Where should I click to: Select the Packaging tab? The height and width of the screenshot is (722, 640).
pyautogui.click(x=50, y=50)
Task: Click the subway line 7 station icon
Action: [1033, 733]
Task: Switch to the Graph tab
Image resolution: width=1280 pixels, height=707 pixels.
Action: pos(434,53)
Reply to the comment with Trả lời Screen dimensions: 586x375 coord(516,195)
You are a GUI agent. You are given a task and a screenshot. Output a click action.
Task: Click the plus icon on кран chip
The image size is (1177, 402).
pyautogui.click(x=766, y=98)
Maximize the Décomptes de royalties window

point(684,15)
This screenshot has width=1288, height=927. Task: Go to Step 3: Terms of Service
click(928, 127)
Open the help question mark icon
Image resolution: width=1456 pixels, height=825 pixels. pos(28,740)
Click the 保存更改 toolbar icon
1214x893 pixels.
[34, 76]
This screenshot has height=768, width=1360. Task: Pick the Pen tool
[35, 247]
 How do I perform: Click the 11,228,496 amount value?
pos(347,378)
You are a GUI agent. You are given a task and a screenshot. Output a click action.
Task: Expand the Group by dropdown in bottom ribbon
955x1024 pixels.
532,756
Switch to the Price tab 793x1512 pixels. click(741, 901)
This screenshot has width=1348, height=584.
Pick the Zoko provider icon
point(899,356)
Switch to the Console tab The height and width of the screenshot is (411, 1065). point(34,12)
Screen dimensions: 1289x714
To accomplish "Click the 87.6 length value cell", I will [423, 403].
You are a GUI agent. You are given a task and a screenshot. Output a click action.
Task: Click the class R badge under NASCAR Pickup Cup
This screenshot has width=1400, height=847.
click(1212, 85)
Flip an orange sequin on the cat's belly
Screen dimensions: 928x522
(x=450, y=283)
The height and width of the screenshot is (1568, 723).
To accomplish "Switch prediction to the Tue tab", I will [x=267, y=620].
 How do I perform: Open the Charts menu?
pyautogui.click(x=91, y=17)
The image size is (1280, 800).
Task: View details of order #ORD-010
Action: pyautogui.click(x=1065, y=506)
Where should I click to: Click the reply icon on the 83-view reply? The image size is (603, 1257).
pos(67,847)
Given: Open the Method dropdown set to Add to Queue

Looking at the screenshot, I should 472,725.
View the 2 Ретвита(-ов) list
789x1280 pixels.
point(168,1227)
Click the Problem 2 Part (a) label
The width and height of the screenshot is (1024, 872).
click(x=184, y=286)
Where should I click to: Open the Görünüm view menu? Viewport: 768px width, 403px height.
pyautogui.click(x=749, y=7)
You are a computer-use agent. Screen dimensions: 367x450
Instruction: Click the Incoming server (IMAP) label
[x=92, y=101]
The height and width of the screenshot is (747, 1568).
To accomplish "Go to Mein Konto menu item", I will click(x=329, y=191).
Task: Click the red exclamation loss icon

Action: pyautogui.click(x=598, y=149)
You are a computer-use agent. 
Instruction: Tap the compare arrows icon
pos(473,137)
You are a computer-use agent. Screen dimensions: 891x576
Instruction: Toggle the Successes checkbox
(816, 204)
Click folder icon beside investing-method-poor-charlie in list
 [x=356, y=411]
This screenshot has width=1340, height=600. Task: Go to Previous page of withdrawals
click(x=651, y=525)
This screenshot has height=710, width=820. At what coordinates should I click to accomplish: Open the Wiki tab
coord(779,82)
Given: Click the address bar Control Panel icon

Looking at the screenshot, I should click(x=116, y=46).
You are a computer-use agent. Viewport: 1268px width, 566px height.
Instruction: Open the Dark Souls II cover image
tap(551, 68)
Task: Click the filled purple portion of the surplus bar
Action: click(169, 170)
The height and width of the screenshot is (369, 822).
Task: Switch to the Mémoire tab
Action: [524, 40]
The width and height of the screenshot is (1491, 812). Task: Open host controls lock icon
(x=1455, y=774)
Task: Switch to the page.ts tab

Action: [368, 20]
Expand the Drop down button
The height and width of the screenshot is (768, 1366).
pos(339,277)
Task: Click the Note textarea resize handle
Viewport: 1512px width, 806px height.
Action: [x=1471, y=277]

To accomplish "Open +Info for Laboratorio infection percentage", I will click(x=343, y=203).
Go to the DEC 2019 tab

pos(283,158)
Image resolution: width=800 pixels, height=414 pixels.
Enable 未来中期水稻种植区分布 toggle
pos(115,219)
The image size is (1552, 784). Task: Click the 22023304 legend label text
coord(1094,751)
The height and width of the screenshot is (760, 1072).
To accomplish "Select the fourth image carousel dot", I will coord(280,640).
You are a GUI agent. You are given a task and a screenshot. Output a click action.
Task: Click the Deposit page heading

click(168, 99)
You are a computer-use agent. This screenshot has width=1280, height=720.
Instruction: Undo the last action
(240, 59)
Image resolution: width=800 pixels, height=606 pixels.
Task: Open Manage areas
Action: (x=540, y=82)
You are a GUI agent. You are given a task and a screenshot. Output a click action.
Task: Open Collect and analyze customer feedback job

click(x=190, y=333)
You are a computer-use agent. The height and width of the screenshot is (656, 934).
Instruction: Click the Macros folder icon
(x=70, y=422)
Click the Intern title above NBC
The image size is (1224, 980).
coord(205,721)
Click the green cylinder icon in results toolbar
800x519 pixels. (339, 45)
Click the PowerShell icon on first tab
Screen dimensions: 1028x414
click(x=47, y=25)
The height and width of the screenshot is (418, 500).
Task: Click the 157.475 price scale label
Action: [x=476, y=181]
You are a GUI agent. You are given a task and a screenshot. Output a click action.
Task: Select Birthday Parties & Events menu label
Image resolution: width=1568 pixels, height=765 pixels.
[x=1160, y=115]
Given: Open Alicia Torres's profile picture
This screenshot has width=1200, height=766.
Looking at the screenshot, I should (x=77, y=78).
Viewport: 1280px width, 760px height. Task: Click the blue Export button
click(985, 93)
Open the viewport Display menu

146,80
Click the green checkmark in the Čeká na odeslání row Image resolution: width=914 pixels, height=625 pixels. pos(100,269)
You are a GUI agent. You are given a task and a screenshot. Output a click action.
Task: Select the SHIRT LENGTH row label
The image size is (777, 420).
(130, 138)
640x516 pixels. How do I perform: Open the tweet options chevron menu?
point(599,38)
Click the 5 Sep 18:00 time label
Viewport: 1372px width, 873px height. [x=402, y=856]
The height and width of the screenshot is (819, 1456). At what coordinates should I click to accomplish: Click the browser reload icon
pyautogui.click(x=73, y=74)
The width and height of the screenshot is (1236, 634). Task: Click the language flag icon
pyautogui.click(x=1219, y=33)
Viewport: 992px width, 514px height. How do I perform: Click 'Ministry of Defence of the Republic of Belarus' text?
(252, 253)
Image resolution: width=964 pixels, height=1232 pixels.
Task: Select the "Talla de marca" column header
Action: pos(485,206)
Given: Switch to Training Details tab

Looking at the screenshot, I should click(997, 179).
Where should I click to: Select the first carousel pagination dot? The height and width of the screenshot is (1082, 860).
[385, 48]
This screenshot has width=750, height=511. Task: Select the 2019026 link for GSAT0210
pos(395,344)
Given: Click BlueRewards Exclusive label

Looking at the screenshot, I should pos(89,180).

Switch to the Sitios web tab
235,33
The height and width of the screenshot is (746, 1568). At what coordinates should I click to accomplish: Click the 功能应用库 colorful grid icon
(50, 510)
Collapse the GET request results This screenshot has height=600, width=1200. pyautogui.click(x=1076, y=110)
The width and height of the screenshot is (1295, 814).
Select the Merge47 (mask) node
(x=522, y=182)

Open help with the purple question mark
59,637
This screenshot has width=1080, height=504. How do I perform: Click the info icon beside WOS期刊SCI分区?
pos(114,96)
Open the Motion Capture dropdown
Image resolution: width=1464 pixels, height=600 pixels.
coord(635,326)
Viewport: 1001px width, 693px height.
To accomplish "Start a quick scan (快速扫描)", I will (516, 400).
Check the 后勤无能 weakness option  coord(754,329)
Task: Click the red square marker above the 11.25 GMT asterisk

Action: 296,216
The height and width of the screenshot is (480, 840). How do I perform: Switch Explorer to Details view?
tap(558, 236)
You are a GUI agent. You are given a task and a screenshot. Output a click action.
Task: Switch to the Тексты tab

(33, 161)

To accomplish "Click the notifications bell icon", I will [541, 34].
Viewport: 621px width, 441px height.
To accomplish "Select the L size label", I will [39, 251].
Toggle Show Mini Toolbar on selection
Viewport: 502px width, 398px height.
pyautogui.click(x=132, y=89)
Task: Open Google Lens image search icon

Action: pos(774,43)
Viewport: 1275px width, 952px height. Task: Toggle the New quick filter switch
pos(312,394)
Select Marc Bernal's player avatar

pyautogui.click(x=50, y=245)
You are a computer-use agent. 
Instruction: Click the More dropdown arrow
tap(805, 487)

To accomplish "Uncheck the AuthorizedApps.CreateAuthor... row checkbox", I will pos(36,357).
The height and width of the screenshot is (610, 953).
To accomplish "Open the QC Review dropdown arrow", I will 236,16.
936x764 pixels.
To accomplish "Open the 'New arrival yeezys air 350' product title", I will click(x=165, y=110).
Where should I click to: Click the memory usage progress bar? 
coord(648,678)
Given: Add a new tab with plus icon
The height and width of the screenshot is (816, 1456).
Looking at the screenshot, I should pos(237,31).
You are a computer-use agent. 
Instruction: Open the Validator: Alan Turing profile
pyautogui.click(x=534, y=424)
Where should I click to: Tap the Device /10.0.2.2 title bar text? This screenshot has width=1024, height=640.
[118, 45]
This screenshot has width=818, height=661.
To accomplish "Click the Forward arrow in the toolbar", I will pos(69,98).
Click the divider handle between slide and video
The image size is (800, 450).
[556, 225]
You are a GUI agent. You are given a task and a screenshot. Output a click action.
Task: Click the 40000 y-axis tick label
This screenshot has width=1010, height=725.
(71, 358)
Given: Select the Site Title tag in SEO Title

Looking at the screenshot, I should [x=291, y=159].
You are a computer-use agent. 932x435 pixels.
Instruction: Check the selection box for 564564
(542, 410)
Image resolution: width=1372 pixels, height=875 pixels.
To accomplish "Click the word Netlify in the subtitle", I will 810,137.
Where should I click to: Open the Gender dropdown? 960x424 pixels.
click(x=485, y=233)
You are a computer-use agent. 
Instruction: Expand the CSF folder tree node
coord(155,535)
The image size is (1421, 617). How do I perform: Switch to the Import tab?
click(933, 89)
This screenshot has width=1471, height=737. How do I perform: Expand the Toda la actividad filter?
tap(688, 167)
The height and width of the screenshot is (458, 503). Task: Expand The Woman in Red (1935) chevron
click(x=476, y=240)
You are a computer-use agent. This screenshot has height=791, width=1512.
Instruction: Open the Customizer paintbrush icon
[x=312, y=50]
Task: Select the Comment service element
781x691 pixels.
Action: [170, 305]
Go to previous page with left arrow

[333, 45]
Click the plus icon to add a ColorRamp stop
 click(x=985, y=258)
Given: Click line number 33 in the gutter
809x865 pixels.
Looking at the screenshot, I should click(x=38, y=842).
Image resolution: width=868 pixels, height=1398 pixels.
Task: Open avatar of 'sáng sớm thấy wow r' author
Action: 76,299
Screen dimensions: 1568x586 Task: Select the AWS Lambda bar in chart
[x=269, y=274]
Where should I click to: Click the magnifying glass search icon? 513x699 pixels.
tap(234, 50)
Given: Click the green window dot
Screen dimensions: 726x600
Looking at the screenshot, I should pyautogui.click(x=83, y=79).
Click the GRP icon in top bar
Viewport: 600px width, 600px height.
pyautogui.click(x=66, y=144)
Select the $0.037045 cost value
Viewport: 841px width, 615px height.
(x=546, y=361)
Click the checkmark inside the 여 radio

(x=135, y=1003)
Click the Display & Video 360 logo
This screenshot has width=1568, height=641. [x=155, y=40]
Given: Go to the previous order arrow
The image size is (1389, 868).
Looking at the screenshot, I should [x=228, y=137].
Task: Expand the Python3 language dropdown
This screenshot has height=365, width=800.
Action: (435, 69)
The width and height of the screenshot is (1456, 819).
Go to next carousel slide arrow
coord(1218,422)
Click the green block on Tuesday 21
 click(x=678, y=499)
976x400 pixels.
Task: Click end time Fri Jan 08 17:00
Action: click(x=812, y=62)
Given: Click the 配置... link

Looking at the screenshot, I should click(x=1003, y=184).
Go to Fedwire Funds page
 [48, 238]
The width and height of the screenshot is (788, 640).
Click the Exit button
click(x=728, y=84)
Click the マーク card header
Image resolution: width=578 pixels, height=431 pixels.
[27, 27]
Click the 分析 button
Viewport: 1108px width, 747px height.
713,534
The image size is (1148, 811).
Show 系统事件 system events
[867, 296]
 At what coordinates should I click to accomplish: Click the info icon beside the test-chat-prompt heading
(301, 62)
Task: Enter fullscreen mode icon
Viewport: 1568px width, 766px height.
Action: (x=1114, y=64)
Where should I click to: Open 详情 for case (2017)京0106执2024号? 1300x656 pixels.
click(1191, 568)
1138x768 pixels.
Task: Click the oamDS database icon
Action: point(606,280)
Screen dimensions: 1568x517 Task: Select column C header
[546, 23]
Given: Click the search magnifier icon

-=-=-=-=-

§ Required action
Give the number of lines in the entries that include the string "computer", and nothing else.

§ Task output
11